İnsanlar genellikle 1990'lı yılları özlüyorlar. Bunun elbette nedenleri ve sosyal anlamları var. Bu özlemi sadece 90'lı yıllara hasretmek de yerinde olmaz. 1980'li yıllar ve geriye gittikçe sosyal ve duygusal anlamda daha zengindik. Sosyal açıdan bağların güçlü olduğu yıllardı. O yıllarda şöyle denirdi: Batı'nın güçlü sanayisi, sermayesi veya ekonomisi var ama bizim de güçlü ailevi ve sosyal bağlarımız var. Bu bağlar zamanla gevşedi ve aşındı. Kur'an ve sünnet buna kavram olarak vehen diyor. O yıllarda güçlü olan hususlardan birisi de dava şuuruydu. Anılan yıllarda bu kadar akademisyenimiz yoktu. Ama dava adamlarımız vardı. Şimdi ise akademisyenlerimiz arttı ama dava adamlarımız azaldı. Bu göçen dava adamlarından birisi de rahmetli Mustafa Necati Özfatura abimizdir. Değinmesek olmaz. O dönem yine bu kadar değişik haber kaynakları da yoktu. Ama en azından birbirimizden haberdardık ve yüreklerimiz toplu atıyordu. Birlikte seviniyor ve birlikte üzülüyorduk. Yazarlarımız da daha ziyade amatör ve sınırlı sayıda idi. Birbirimizi görmesek bile gıyabımızda birbirimizi severdik, sayardık. Elbette geçen yıllarda bazı mesafeler alındı müspet gelişmeler de oldu. İnkârı mümkün değil. Ama bunlar daha ziyade kemiyet alanında tezahür etti. Bu kimi müspet gelişmelere rağmen irtibatlarımız gevşedi, dağıldık. En azından yatay irtibatlarımız zayıfladı. Bu ise tadımızı bozan hususlardan birisidir. Sayısal olarak çoğaldık ama içerik olarak pek çoğalamadık. Bu anlamda günümüze dijital çağ diyenler haklı.

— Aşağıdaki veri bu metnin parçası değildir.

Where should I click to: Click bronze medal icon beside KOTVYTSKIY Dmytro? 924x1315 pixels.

Mustafa Necati Özfatura ağabey ile yollarımız 1990'lı yıllarda kesişti. Dertlerimiz ortaktı. Mesai olarak hiç beraber olamadık ama gönül birliğimiz vardı. Gıyaplarında da olsa varlıkları bile hayata tat ve renk katıyordu bizlere meserret veriyordu, tatlandırıyordu. Hasbilikleri güven veriyordu. Herhangi bir hesap peşinde olmadan, gütmeden hep birlikte genel olarak İslami davaları omuzluyorduk. Dış politika duayenlerinden olan Mustafa Necati Özfatura İslam dünyasının ölüm kalım mücadelesi verdiği coğrafyalarla ilgileniyordu. Afganistan, Çeçenistan, Cezayir, Bosna ve Kosova, Suriye bunlar arasındaydı.

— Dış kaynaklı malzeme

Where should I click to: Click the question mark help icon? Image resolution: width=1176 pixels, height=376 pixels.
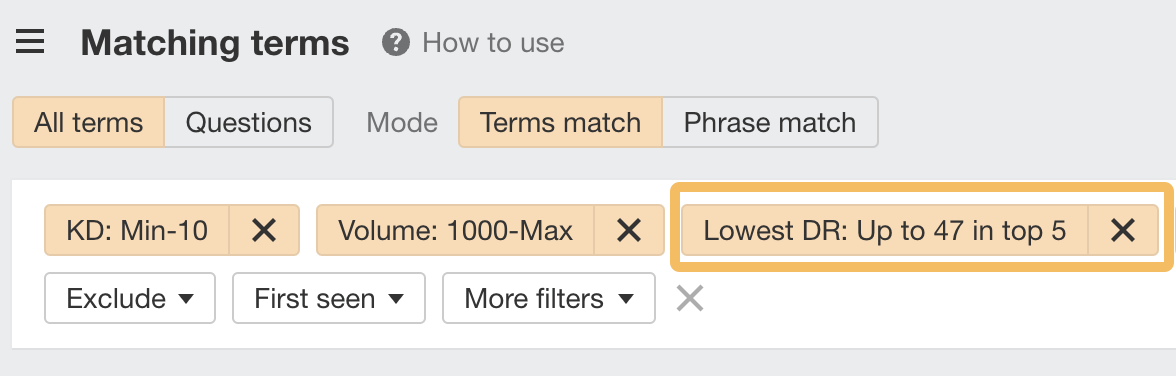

Uydu kanallarının çıkmasından sonra yolum sık sık İhlas Holding binasına ve İhlas Haber Ajansı'na düştü ve buradan yabancı kanalların yayınlarına katıldım. Bu vesile ile girişlerde ve çıkışlarda bazen de odasına uğrayarak Mustafa Necati Özfatura ağabey ile yüz yüze, göz göze geldik. Hasret gideriyorduk. Ben Mustafa Necati abiyi sayar ve sever o da beni sever ve bazen yazılarımı takdir ettiğini söylerdi. Onu görmesem de varlığını hissederdim varlığı ile avunurduk. Önemli olan zihnimizdeki ve gönlümüzdeki varlığı idi. Hariçteki varlığı gönlümüzdeki varlığını da taze ve sıcak tutuyordu. 89 yaşında vefat haberini alınca yaşının o raddeye geldiğini hayretle öğrendim. Son yıllarda gençlerin rehberliğinde bürosuna gelip gidiyordu. Aynı yıllarda Holding binasına girişte son birkaç kez daha görüşmek kısmet oldu. Hareket kısıtlılığı çekmekle birlikte zihni melekeleri yerinde idi. Belki de son yıllarında teberrüken yazıyordu. Mustafa Necati ağabey ömrüne iki ömür sığdırdı.. Bunlardan birisi muvazzaf subay olduğu döneme aittir. Diğeri de emeklilik sonrası Türkiye gazetesinde düzenli olarak yazı yazmasıydı
Elbette yolcu yolunda gerek. Bu açıdan ' biz Allah'a aitiz ve yine ona döneceğiz' sırrı ve keyfiyetince ölümüne üzülmedim ama aramızdan ayrılması veya yokluğu elbette ki dağdar etti. İnsani ilişkilerin gerilediği ve daraldığı bir dönemden geçerken bir yazıyı ona tahsis etme, adama lüzumunu hissettim. Zira bir şeyin nedreti kıymetini artırır. Vefanın, sadakat ve dostluğun azaldığı bir dönemde bu değerlere değer katan bir zatı anmamak doğru olmazdı. Kendisini İslam coğrafyasına adamıştı. Kalem dostu olduğumuz o günlerde yine kendisini İslam alemine ve bilhassa Filistin'e adamış olan Ahmet Varol gibi demirbaş isimler vardı. Çok şükür hala da varlar. Yoksa gönül arşivimizin bir kısmı çökecek. Onlar bir batıp bir çıkan isimlerden değildi. Fedakârlıklarıyla, köşelerinde İslam davasının nöbetini tutan ender şahsiyetler arasındaydılar. Kalem murabıtları idiler. Davanın romantizmini onlarla birlikte yaşadık ve tattık. Yeşilçam sanatçılarının gerçek hayat yerine sanal alemde mutlu olmaları gibi biz de gerçeklerini afakta göremesek de kalemlerimizin yaşattığı dünyada mutlu olduk. Mustafa Necati Özfatura'nın kaleminden bahsedecek değilim ama gazetelerin yazdığına göre uzun süreli makale yazma rekorunu ve skorunu elinde tutuyormuş. Geçmişte hem cahiliyet hem de İslam devrini idrak eden şairlere muhadrem denilir. Şimdi bir alanda öne çıkan ve mesleğinin ilklerinden olanlara duayen diyorlar. Mustafa Necati Özfatura da bu mesleğin duayenleri arasında idi. Sevecen bir insandı. Mustafa abiye bir işimiz düşmüş, seve seve kefil olmuştu. Rahmetle ve minnetle anıyoruz.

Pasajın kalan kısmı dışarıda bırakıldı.